* **Task to carry out**: Copy all the lines below without altering anything.

***

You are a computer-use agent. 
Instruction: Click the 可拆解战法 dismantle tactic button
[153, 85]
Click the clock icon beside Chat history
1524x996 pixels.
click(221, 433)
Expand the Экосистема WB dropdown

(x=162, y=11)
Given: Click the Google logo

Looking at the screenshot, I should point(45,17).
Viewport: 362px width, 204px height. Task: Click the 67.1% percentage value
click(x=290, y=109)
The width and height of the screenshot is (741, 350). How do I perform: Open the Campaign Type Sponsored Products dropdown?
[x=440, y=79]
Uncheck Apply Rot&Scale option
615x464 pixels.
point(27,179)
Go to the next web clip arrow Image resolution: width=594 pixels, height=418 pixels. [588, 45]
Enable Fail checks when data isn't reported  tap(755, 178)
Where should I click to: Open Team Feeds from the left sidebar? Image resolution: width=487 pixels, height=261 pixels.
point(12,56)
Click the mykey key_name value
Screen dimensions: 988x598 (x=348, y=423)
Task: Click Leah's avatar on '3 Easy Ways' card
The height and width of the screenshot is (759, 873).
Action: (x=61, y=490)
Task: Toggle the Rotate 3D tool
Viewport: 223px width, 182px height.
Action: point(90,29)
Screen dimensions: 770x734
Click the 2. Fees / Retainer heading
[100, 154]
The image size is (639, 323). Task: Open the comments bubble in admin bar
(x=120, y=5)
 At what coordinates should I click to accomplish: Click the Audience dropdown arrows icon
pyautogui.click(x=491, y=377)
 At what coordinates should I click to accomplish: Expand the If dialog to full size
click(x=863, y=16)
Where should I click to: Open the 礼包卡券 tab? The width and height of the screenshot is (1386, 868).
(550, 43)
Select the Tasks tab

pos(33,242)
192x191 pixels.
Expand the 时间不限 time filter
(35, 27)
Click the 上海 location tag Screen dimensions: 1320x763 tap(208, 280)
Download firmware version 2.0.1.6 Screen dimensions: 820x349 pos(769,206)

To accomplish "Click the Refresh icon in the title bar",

***

* **Response below**:
You are a computer-use agent. 
Instruction: Click the 可拆解战法 dismantle tactic button
[153, 85]
Click the clock icon beside Chat history
1524x996 pixels.
click(221, 433)
Expand the Экосистема WB dropdown

(x=162, y=11)
Given: Click the Google logo

Looking at the screenshot, I should point(45,17).
Viewport: 362px width, 204px height. Task: Click the 67.1% percentage value
click(x=290, y=109)
The width and height of the screenshot is (741, 350). How do I perform: Open the Campaign Type Sponsored Products dropdown?
[x=440, y=79]
Uncheck Apply Rot&Scale option
615x464 pixels.
point(27,179)
Go to the next web clip arrow Image resolution: width=594 pixels, height=418 pixels. [588, 45]
Enable Fail checks when data isn't reported  tap(755, 178)
Where should I click to: Open Team Feeds from the left sidebar? Image resolution: width=487 pixels, height=261 pixels.
point(12,56)
Click the mykey key_name value
Screen dimensions: 988x598 (x=348, y=423)
Task: Click Leah's avatar on '3 Easy Ways' card
The height and width of the screenshot is (759, 873).
Action: (x=61, y=490)
Task: Toggle the Rotate 3D tool
Viewport: 223px width, 182px height.
Action: point(90,29)
Screen dimensions: 770x734
Click the 2. Fees / Retainer heading
[100, 154]
The image size is (639, 323). Task: Open the comments bubble in admin bar
(x=120, y=5)
 At what coordinates should I click to accomplish: Click the Audience dropdown arrows icon
pyautogui.click(x=491, y=377)
 At what coordinates should I click to accomplish: Expand the If dialog to full size
click(x=863, y=16)
Where should I click to: Open the 礼包卡券 tab? The width and height of the screenshot is (1386, 868).
(550, 43)
Select the Tasks tab

pos(33,242)
192x191 pixels.
Expand the 时间不限 time filter
(35, 27)
Click the 上海 location tag Screen dimensions: 1320x763 tap(208, 280)
Download firmware version 2.0.1.6 Screen dimensions: 820x349 pos(769,206)

To accomplish "Click the Refresh icon in the title bar",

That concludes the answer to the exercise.